You are probably reading this article on a tablet, smartphone, or laptop computer. If so, your device could very well contain cobalt from the Democratic Republic of Congo, an impoverished yet mineral-rich nation in central Africa, that provides 60 percent of the world's cobalt. (The remaining 40 percent is sourced in smaller amounts from a number of other nations, including China, Canada, Russia, Australia and the Philippines.)
Cobalt is used to build rechargeable lithium-ion batteries, an integral part of the mobile technology that has become commonplace in recent years. Tech giants such as Apple and Samsung, as well as automakers like Tesla, GM, and BMW, which are starting to produce electric cars on a mass scale, have an insatiable appetite for cobalt. But unfortunately, this appetite comes at a high cost, both for humans and for the environment.
The Washington Post has an in-depth story, THE COBALT PIPELINE - Tracing the path from deadly hand-dug mines in Congo to consumers' phones and laptops. It summarizes the situation:
The Post traced this cobalt pipeline and, for the first time, showed how cobalt mined in these harsh conditions ends up in popular consumer products. It moves from small-scale Congolese mines to a single Chinese company — Congo DongFang International Mining, part of one of the world's biggest cobalt producers, Zhejiang Huayou Cobalt — that for years has supplied some of the world's largest battery makers. They, in turn, have produced the batteries found inside products such as Apple's iPhones — a finding that calls into question corporate assertions that they are capable of monitoring their supply chains for human rights abuses or child labor.
How much culpability do regular people have when they do not have a choice of the source of the components that go into their devices?

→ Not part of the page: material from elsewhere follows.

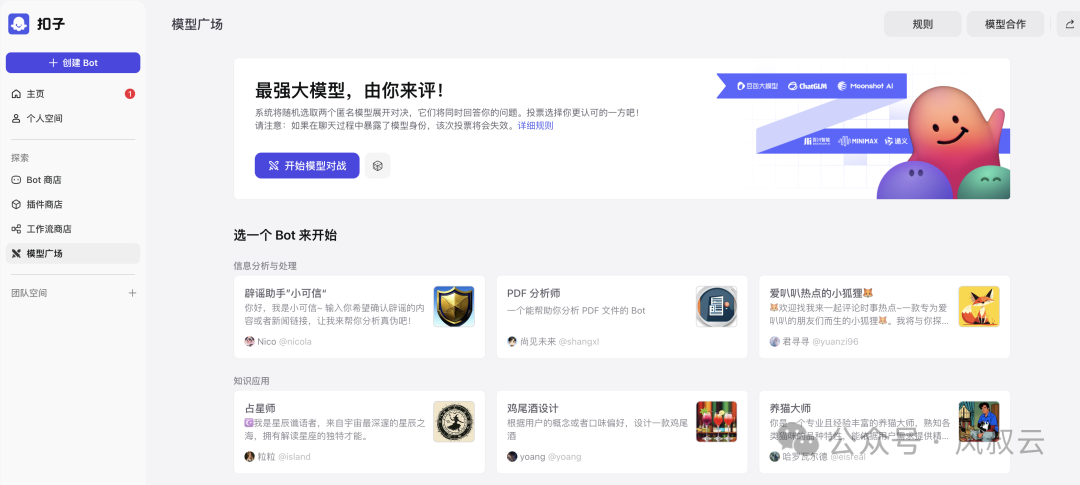
Task: Click the shield icon of 辟谣助手 bot
Action: pos(453,306)
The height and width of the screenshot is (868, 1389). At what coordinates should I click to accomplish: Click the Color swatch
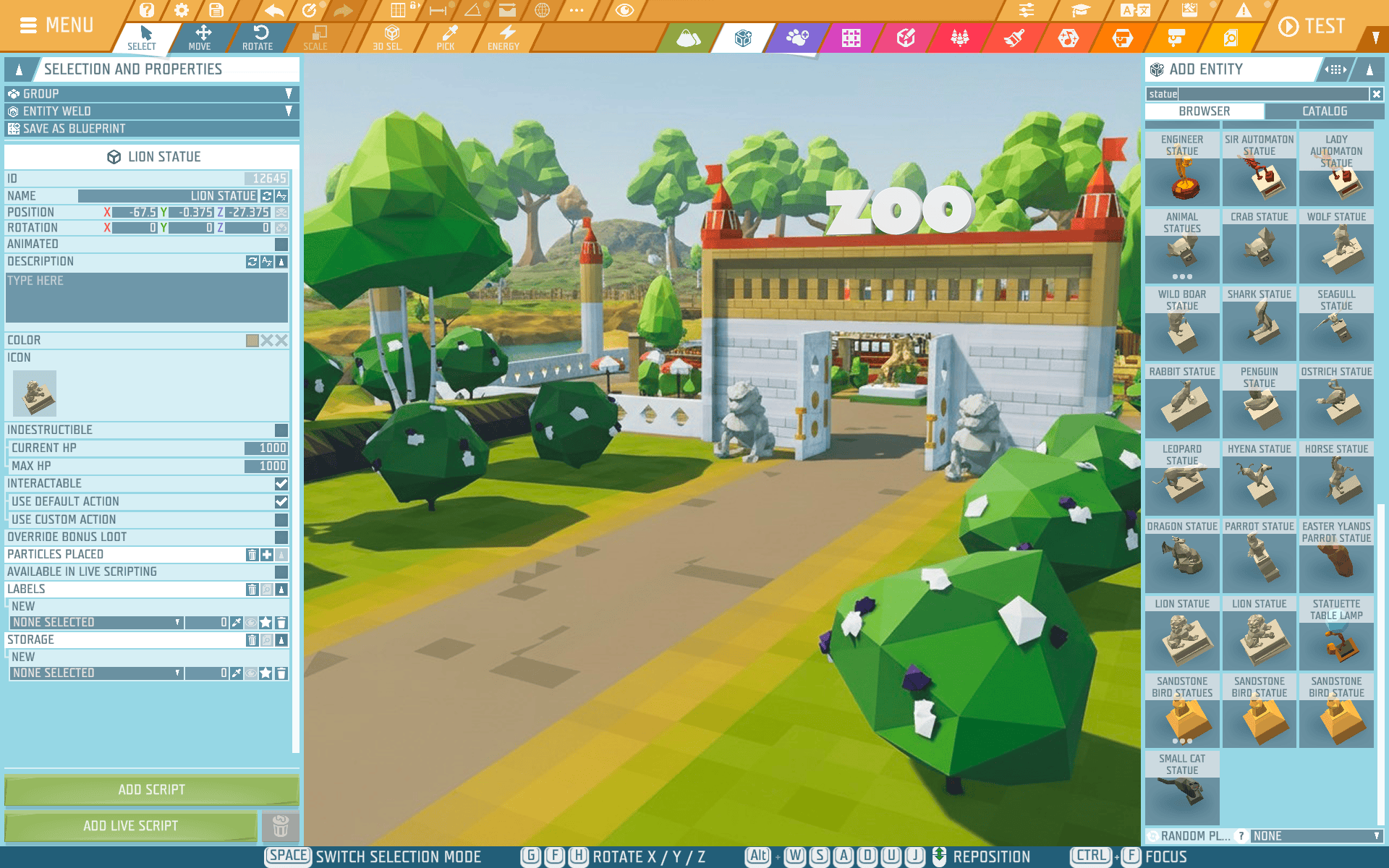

(Score: 2) by RedBear on Wednesday October 26 2016, @06:41AM
False dichotomy. The alternative to people being treated as slaves, threatened with violence to keep them working and being given non-livable wages is not necessarily starvation. There is of course the other alternative where workers are treated as human beings and are given a fair slice of the proceeds produced by their labor. It may not amount to much more than what they make now, but whether treating human beings as human beings is financially advantageous for us (or for them) is completely orthogonal to whether it is the right thing to do. The fact that a society is already under significant financial duress should never be used to justify slavery, pseudo-slavery conditions or any other unethical, inhumane mistreatment of human beings. We are all capable of being better than that.
You're also spreading the old "all Africans live in mud huts" stereotype that is getting really long in the tooth. Truth is that Africa is a massively huge continent composed of dozens of different huge nations, and many of them are doing just fine without white imperial rule. There is conflict and there is famine and there is political instability and poverty, but that does not sum up the entire continent of Africa. "Africans" are fully capable of doing a great many things on their own. I think it's time to stop believing the Africa stereotypes you see in TV commercials. Much of what is wrong with Africa in general was actually caused by imperialist colonialism, and much of what continues to hurt Africa is Westerners attempting to condescendingly "help" and doing it in all the wrong ways.
¯\_ʕ◔.◔ʔ_/¯ LOL. I dunno. I'm just a bear.